I think that’s the most he’s said about it… and I agree with Carson.

Coffee and cookies with the Frankenstein monster and the bride of Frankenstein.

I did not make that connection. In three books.

Assuming the clone was as drunk with pride and as given to vainglory as his cloner had been, his experiments would be fraught with setbacks, resulting in the perpetual revision of his schedule for world domination.

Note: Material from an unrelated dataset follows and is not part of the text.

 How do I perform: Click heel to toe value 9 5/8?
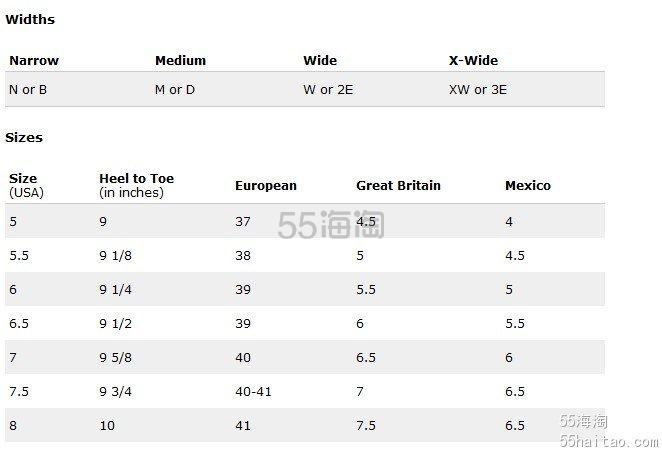(x=115, y=358)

That seems a risky assumption.

“I like movies where people they laugh a lot and nice things happen,” Nummy said. “Don’t babble nonsense at me, Peaches. I’m trying to think this through.” Jamming his hands in the pockets of his new blue coat and making fists of them to stop them from shaking, Nummy said, “I mean, I don’t like them movies where people they get eaten by anything. I shut them off or change the channel.” “This is reality, boy. We only have one channel, and the only way we change it is die.”

That is a bit of a life philosophy there.